Peña came out to play first base. If Yost had used Billy Butler to play first, the Royals would have lost the DH. During batting practice, Brayan often takes grounders at third or throws at first base. When he leaves the field, he smiles and says, “You never know.” He’s right, you don’t.
Alcides Escobar dove for a bloop hit in the outfield and apparently hurt his shoulder and also came out of the game. Esky’s last throw was offline and Peña had to come off the bag at first, catch the ball and tag the runner.
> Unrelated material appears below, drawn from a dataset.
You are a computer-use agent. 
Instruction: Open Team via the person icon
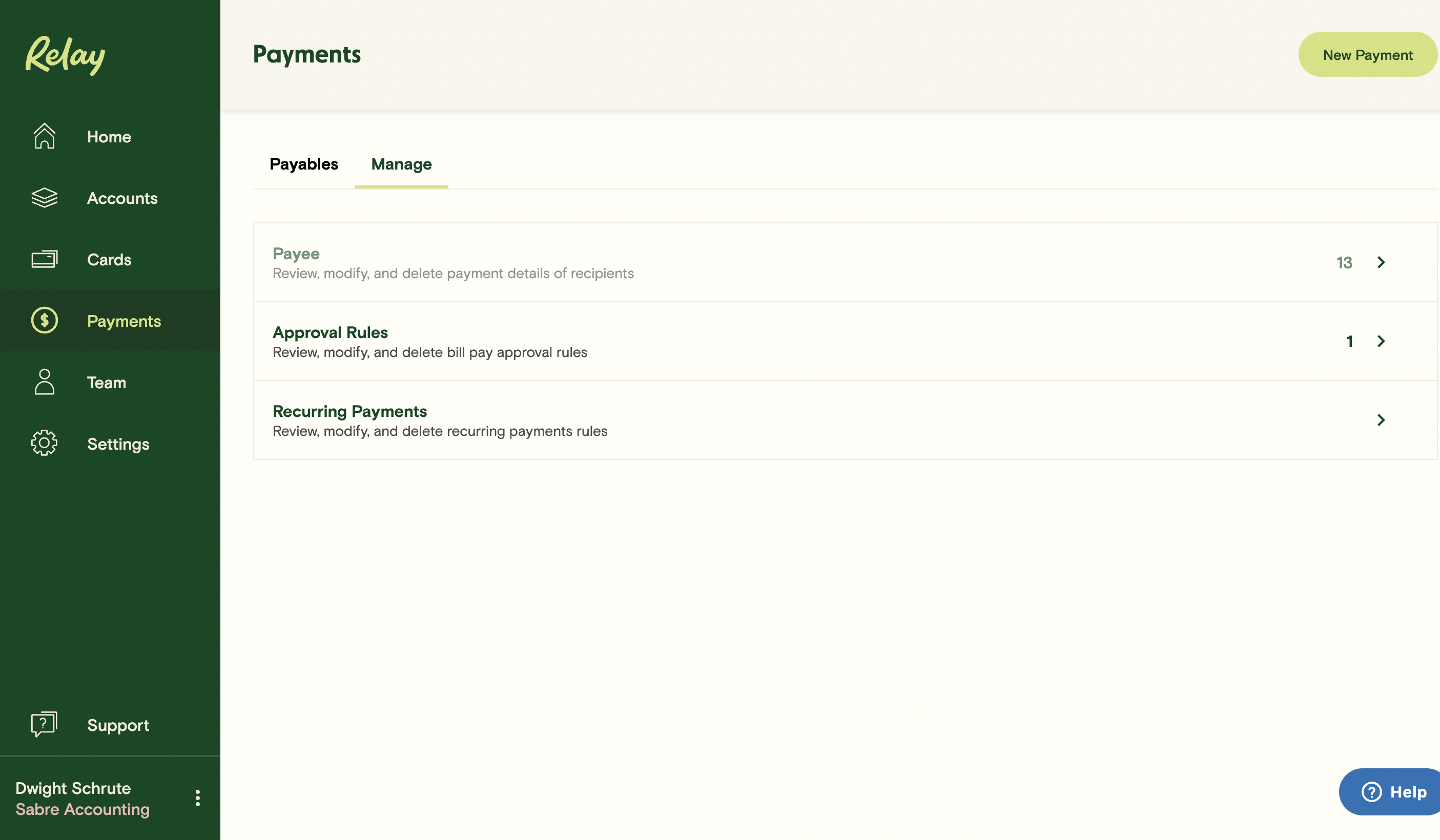pyautogui.click(x=44, y=382)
The Royals started their comeback when Mike Moustakas hit a double to start off the 8th inning and Jeff Francouer followed with a double of his own. Peña stepped to the plate with nobody down and a runner on second. He moved Jeff to third with a groundout to the right side.
Even though Brayan was instrumental in getting another run home (Giavotella drove in Francoeur with a groundout), it seems unlikely that Peña was asked to move the runner over. Eddie Rodriguez can signal the batter to move the runner or to drive the runner in. Down by three with six outs to go, giving up an out to move 90 feet seems like a bad trade. If there’s another way to look at this, I’m sure Eddie will let me know when the team gets home.
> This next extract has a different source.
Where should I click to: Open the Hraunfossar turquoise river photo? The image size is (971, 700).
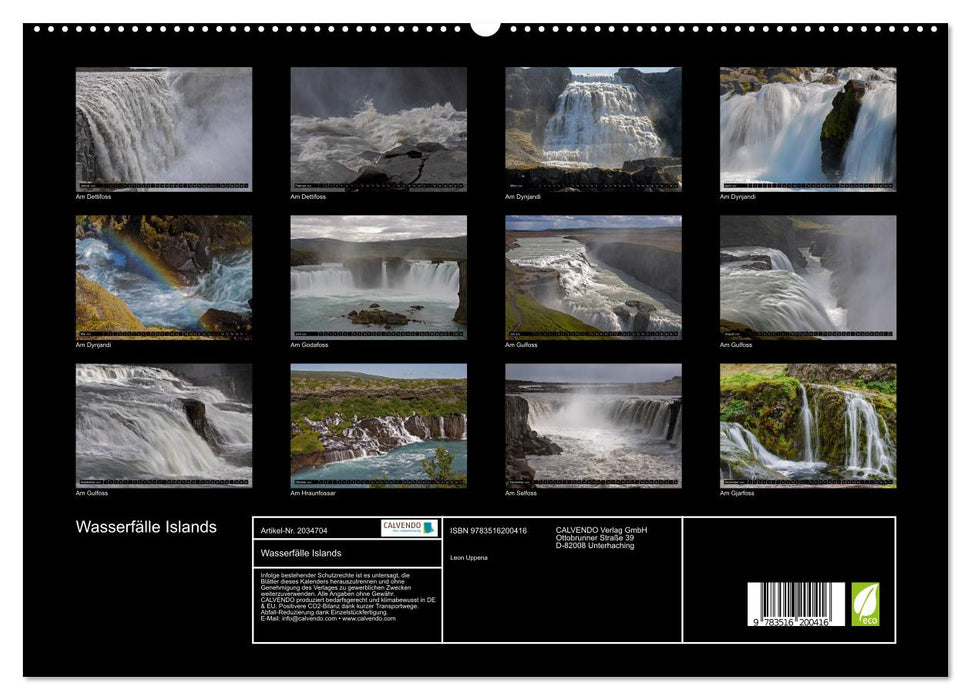(378, 425)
Still in the 8th, David Lough singled with two outs, then advanced to second on a passed ball. Tony Abreu — hitting for Escobar — singled, driving in Lough. The Tigers cut off the throw because Lough’s run didn’t mean anything. Abreu was the tying, run and they wanted to keep him on first.
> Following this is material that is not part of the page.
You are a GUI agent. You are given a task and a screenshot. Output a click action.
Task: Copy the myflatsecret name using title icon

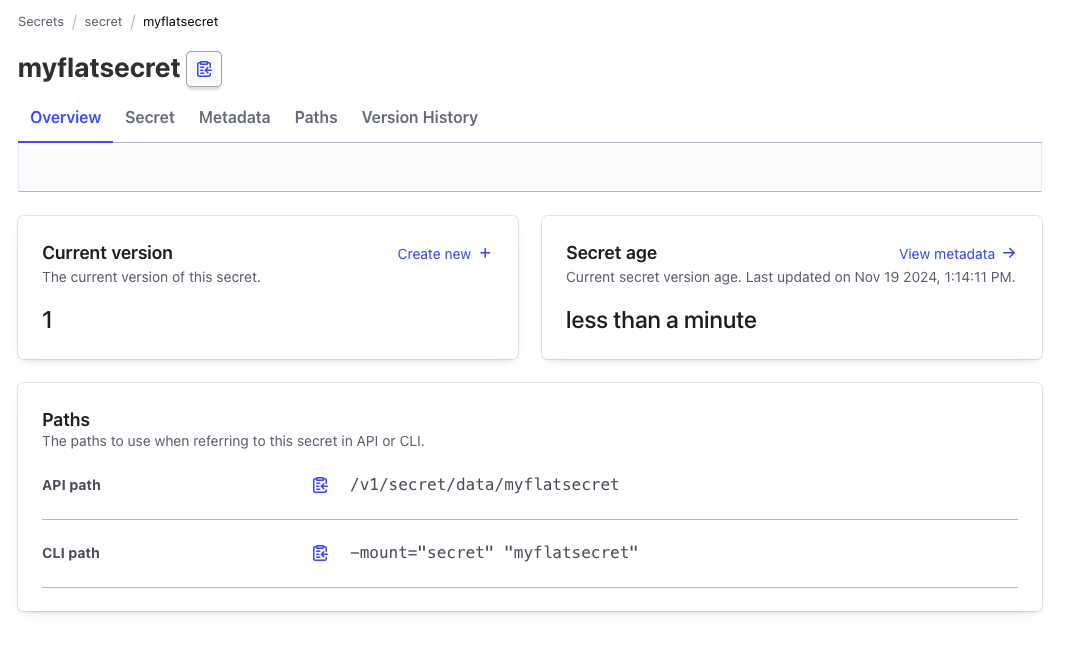tap(204, 69)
With one down in the top of the 9th inning, Joaquin Benoit came in to face Billy Butler. Billy homered to right field on a 1-1 pitch. That tied the game, but it wasn’t enough, the Royals still had to play the bottom of the 9th and it didn’t go well.
In the 7th inning of Wednesday night’s game, Ned Yost put on a hit and run with one down, Irving Falu on first and Alcides Escobar at the plate. The Detroit Tigers pitched out, Escobar tried to foul off the high and away pitch, but missed, and Falu was trapped between bases in a rundown.
Give credit to Detroit manager Jim Leyland. He, or someone on his team, saw something that indicated hit and run, picked up on a Ned Yost pattern or just got plain lucky. Whichever, the pitchout ended Kansas City’s best chance to score a go-ahead run late in the game.
Leyland still manages from the top step of the dugout. (If you see a manager back on the bench, telling stories, he’s not doing his job.) Leyland is still into every pitch, still comes out for early work and hits fungos, still appears to be one of the better managers in the game. I don’t know for sure, I’m not around that team, but Leyland still looks locked in after all these years.
OK, that’s it — I just thought we should all appreciate a guy doing his job.
How replacement refs are like rookies
One of the complaints about the NFL replacement refs was interesting: the game was moving too fast for them. It’s the same thing you hear about minor leaguers when they first get to the big leagues: the game at its highest level is fast, and it takes some adjusting. Until the player — or referee — makes that adjustment, they’ll be a step late. They’ll make mistakes because the game is coming at them too quickly. Eventually, some guys can slow the game down, but some guys can’t.
The guys who can, stay — the guys who can’t, go.